Discover the gentrified neighbourhood of Casco Viejo through the eyes of ex-gang members. The NGO Esperanza has built a programme called Fortaleza Tours that employs some of the young men who once found themselves at the margins of gang violence, with the goal of allowing them to reintegrate into normal life rather than being compounded to criminality. Get to know the new wave of community leaders who will share their past, present and future with you during one of these eye-opening tours.
The Biomuseo is Panama City’s most renowned museum. Located in the exclusive area of Amador, it was designed by the famous architect Frank Gehry, and is made up of eight galleries that focus on the origins of the Panamanian isthmus and its impact on the planet’s biodiversity. After visiting the museum, take a short walk in the Garden of Biodiversity and enjoy the quiet away from the chaos of the city. The museum is open all days except for Mondays.
One of the perks of Panama City is its easy access to stunning nature. If you are looking for a beach destination less than 2 hours away from the city, Contadora Island is by far the best you can find. Several ferries, operated by Sea Las Perlas, depart from the Amador Island and will take you to this small exclusive island in the Pearl Archipelago, made up of white sandy beaches, crystalline waters and luxurious villas.
The city of Panama was founded in 1519 by Spanish conqueror Pedro Arias de Ávila, and became the first European settlement along the Pacific. Panama prospered for over 150 years under the rule of Spain, thanks to the export of Peruvian gold and silver to Europe, though the city was subsequently sacked and relocated to what is today known as Casco Viejo. Though much of the ancient town is buried, the ruins of Panama Viejo, a UNESCO heritage site, is the oldest monument you will find in Panama City.

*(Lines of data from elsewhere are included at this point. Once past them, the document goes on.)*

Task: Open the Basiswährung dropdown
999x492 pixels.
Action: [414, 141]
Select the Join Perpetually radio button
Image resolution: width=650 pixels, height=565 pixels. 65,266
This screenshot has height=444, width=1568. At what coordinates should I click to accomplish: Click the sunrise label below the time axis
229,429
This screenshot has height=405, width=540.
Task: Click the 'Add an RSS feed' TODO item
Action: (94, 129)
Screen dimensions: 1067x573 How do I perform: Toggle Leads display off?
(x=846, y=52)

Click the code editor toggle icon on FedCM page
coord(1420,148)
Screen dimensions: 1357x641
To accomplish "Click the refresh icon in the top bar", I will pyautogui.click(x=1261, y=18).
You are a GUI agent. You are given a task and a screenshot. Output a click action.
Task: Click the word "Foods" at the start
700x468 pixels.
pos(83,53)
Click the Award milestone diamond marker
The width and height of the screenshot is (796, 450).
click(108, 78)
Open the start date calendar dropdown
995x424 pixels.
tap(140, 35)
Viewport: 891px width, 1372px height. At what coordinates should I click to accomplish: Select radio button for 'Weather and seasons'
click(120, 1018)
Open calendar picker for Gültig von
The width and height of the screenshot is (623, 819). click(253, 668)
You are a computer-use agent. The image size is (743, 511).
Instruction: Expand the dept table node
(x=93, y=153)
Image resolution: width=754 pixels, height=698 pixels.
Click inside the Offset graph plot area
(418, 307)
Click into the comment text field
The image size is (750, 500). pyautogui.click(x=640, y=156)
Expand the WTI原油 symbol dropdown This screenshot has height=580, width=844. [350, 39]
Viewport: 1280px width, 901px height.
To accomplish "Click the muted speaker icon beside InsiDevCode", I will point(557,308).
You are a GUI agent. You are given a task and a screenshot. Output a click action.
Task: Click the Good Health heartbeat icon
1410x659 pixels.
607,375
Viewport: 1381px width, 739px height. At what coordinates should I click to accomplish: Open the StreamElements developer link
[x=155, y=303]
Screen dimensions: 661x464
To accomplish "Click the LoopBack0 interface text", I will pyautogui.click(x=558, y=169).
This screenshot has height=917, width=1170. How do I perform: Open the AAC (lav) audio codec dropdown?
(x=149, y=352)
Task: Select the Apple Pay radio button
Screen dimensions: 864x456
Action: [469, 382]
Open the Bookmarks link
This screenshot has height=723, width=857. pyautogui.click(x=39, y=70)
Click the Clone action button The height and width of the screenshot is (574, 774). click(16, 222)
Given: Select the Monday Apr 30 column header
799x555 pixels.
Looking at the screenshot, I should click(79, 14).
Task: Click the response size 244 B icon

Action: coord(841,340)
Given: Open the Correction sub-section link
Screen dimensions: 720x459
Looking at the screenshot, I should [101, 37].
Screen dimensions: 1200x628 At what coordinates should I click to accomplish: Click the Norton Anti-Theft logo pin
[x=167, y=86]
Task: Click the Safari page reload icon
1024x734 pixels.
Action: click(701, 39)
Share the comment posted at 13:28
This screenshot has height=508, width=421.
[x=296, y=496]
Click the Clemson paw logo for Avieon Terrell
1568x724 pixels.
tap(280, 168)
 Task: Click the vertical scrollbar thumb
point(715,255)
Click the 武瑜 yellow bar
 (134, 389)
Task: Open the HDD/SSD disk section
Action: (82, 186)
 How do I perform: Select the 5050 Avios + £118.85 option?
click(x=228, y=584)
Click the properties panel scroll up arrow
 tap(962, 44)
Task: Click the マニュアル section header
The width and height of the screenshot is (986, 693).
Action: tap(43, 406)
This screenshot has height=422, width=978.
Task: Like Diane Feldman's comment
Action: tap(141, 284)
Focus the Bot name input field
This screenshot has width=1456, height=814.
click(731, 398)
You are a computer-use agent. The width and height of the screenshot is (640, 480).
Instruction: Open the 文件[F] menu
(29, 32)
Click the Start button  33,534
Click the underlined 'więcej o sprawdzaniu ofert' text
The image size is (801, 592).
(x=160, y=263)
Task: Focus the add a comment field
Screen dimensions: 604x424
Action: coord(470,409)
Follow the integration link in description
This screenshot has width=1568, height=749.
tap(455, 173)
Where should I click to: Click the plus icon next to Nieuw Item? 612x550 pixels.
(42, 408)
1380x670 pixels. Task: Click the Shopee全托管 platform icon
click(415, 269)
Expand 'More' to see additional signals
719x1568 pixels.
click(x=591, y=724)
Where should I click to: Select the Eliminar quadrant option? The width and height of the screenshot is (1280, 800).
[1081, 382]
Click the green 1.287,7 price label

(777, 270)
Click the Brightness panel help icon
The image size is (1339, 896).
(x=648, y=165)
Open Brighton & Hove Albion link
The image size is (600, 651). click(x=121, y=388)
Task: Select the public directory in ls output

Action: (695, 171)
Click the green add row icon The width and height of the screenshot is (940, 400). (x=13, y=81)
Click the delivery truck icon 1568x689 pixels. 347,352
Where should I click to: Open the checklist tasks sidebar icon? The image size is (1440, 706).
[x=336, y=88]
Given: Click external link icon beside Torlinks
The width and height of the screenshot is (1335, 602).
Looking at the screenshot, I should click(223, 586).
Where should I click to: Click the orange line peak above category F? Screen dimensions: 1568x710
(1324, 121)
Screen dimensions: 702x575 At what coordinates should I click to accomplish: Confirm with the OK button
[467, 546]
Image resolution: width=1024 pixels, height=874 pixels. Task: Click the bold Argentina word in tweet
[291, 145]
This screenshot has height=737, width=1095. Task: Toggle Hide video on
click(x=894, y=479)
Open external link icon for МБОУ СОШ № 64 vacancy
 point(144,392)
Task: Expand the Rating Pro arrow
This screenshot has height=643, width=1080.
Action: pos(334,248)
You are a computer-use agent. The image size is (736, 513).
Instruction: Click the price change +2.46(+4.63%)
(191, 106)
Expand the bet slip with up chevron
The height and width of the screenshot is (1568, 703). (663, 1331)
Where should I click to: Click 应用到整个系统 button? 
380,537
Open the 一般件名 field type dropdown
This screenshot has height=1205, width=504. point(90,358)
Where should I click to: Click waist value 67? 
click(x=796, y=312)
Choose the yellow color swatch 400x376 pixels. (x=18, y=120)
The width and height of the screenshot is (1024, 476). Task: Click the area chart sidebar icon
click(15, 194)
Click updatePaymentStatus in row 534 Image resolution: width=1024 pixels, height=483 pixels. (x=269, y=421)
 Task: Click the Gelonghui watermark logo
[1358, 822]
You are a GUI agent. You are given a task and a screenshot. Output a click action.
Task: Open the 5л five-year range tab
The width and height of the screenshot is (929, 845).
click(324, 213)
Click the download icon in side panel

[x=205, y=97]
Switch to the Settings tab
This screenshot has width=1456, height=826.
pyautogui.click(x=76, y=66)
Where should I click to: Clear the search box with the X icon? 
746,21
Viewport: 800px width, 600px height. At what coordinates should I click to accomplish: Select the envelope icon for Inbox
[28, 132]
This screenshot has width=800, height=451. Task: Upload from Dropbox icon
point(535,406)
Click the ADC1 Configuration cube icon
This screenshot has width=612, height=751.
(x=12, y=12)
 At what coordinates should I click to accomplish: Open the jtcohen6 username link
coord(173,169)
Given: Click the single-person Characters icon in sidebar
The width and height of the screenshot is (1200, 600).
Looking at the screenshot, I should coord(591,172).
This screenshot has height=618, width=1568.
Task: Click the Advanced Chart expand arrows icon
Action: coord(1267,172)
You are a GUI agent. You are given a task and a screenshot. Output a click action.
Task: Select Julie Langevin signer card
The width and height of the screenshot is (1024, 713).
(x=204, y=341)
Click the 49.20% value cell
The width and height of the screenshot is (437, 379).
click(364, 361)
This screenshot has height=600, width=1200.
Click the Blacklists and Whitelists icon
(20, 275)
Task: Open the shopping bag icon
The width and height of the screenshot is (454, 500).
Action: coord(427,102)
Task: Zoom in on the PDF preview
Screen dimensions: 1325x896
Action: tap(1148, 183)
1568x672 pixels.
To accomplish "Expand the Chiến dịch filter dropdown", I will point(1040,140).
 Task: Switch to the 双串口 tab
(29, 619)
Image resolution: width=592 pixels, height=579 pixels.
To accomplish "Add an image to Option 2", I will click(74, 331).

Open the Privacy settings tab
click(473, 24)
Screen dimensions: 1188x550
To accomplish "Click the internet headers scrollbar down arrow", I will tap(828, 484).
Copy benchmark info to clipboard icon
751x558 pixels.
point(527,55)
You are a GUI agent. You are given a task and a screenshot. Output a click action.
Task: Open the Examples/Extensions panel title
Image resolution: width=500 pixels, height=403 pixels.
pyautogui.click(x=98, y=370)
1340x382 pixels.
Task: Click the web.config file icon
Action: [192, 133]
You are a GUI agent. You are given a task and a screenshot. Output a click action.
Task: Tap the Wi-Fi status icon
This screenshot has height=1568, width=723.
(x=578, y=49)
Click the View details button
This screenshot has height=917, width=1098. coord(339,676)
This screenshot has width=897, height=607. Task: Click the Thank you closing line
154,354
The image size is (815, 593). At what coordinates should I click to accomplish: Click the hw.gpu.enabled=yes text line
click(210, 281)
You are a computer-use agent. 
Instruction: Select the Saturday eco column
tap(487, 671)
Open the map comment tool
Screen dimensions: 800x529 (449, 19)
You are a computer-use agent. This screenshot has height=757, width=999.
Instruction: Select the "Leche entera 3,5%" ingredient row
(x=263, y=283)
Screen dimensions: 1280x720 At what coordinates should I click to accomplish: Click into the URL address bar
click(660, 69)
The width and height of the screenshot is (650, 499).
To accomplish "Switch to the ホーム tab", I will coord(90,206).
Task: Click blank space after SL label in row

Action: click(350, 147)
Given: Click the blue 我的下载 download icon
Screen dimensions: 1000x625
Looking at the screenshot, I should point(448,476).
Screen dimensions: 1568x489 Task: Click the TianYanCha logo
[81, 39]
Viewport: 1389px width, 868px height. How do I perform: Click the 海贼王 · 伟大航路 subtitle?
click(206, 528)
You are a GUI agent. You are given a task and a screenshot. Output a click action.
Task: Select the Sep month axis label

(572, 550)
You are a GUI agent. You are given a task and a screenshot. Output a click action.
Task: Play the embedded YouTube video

Located at the heart of the charming neighbourhood of Casco Viejo, Ochoymedio (previously known as Las Clementinas) is a brasserie-type gastronomic garden, best known for offering fine dining cuisine. While dinner is more on the pricey end, you should not be dissuaded from experiencing the magical atmosphere of this hidden tropical courtyard. Every Sunday, Ochoymedio offers a unique Sunday brunch filled with unusual flavours, hand-made bread, natural jams and luxurious cocktails, that runs from 11am to 4pm.